Unusual Specimens in the Collection

Erin Hoover (36:34)
Amazing. So what do you think is the most unusual specimen that you’re aware of?

Joel Gardner (36:35)
Hmm.

Well, I’m going to say a bee, of course, because I work on the bees and that’s what I’m the most familiar with.

I’d say probably the most unusual one that I’ve found so far. It’s a specimen of, it’s a species called Kleptommation chibchani. And this is a, it’s a parasitic bee, a tropical bee that lives in Central America. And it’s actually parasitic on other bees, so it’s what’s called a kleptoparasite. It sneaks into the nests of other bees and lays an egg, and then the larva eats the other bees’ pollen provisions.
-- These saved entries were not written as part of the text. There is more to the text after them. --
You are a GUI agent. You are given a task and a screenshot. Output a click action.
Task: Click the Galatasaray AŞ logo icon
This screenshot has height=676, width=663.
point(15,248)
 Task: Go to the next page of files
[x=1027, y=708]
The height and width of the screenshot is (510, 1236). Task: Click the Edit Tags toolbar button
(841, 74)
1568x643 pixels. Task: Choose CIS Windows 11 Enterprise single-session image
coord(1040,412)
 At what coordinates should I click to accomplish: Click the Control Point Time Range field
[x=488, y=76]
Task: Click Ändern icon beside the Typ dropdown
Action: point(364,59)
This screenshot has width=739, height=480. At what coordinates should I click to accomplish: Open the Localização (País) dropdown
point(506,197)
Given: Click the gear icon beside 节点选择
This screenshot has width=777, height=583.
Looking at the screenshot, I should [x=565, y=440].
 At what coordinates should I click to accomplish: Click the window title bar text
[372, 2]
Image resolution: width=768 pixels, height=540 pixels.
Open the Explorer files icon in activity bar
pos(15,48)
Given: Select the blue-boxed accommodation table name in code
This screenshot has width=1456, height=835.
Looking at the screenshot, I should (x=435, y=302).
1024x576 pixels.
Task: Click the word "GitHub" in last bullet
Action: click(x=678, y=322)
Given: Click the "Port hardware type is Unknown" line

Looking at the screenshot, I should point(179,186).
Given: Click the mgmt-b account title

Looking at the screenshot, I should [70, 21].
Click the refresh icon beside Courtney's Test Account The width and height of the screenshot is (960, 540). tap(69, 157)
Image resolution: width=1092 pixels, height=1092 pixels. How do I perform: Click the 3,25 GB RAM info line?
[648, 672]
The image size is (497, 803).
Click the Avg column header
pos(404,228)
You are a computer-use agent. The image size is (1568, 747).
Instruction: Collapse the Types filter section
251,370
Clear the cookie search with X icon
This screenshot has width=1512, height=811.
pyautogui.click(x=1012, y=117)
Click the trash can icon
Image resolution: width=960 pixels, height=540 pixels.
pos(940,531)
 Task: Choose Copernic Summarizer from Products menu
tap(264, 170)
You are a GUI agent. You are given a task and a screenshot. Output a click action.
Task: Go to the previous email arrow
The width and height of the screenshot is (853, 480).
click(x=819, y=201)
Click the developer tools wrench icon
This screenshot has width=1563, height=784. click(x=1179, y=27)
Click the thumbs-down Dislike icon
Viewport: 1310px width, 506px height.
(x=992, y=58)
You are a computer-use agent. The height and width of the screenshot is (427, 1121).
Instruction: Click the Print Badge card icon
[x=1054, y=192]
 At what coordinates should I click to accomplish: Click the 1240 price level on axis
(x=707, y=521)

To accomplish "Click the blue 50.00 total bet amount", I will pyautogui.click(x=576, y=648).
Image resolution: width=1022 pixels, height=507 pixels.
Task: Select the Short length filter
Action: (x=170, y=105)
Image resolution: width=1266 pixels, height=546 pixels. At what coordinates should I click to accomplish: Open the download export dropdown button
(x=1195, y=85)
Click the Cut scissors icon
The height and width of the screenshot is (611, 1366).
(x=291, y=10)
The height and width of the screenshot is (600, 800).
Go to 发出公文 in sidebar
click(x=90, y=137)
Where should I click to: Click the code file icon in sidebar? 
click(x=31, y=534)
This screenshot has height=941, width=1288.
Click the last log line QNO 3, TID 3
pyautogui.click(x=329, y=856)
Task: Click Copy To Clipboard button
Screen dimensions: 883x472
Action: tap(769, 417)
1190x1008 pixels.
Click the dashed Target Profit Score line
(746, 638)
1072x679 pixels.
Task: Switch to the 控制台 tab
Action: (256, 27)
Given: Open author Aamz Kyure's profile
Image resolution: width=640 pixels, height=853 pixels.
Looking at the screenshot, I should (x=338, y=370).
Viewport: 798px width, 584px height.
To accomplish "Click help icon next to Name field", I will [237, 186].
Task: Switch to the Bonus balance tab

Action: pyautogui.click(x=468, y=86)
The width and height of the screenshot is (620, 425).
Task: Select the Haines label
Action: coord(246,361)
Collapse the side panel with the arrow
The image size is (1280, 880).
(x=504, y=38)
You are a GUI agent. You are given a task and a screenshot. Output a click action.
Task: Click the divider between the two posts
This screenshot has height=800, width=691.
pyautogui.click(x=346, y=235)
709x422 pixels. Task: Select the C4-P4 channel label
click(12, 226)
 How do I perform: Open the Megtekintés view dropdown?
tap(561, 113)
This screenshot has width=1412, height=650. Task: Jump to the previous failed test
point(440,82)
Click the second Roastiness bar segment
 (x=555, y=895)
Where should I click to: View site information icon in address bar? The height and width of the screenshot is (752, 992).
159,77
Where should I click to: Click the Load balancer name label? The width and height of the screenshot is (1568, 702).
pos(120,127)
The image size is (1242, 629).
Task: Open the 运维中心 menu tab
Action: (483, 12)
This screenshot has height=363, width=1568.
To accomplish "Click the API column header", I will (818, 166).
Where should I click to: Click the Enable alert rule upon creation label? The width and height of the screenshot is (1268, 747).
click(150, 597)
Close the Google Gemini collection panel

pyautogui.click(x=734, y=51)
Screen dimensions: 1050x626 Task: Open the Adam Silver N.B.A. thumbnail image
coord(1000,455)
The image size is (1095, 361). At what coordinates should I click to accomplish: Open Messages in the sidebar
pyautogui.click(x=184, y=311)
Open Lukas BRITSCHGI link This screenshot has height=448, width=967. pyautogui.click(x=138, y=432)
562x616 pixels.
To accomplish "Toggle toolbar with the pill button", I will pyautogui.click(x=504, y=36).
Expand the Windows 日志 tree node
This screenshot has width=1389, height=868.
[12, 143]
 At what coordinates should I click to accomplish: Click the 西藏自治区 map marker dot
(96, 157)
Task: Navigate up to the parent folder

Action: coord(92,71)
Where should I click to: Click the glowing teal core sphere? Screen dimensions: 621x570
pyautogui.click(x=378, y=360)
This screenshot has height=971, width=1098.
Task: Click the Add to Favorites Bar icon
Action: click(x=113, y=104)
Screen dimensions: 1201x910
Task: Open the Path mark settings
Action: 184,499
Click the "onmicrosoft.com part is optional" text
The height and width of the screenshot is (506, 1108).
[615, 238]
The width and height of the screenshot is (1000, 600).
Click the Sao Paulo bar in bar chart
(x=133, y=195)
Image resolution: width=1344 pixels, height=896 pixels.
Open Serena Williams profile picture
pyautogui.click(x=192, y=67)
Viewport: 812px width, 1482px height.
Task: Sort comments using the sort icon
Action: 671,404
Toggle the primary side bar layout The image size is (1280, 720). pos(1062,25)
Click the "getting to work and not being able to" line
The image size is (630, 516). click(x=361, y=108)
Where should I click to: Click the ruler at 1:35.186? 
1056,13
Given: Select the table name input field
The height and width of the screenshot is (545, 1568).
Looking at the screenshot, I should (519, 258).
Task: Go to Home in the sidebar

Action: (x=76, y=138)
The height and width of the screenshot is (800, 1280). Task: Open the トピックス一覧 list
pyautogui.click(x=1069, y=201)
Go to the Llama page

And this bee is very rare. It was only recently described, so it’s only known for a couple of specimens. And then what makes it even stranger is the one that I found is also what’s called a gynandromorph. So it’s a bee that has sexual characteristics of both males and females. So it’s kind of like in between a male and a female. And this is pretty well known among bees. It’s not too rare in general to find gynandromorphs among bees, but they’re kind of rare. It’s probably like a one in a couple of hundred bees that you find one of these. So then to find a gynandromorph of such a rare species, it’s like doubly unusual.

Final Thoughts on Bees, Flies, and Insect Collections

Erin Hoover (38:23)
Cool, that’s interesting. All right, do you have any final thoughts that you’d like to share?

Joel Gardner (38:29)
You know, if you’re gardening, plant lots of flowers, observe what comes to them, take pictures, and see if you can figure out what they are. Learning to identify bees is kind of fun. Knowing what’s visiting your garden can help you keep track of what you’re attracting and which flowers they really like and which ones they don’t.

Keep on planting.

Erin Hoover (39:01)
All right, well thanks for being here today.

Joel Gardner (39:07)
Alright, yeah. I hope that you learned some interesting things.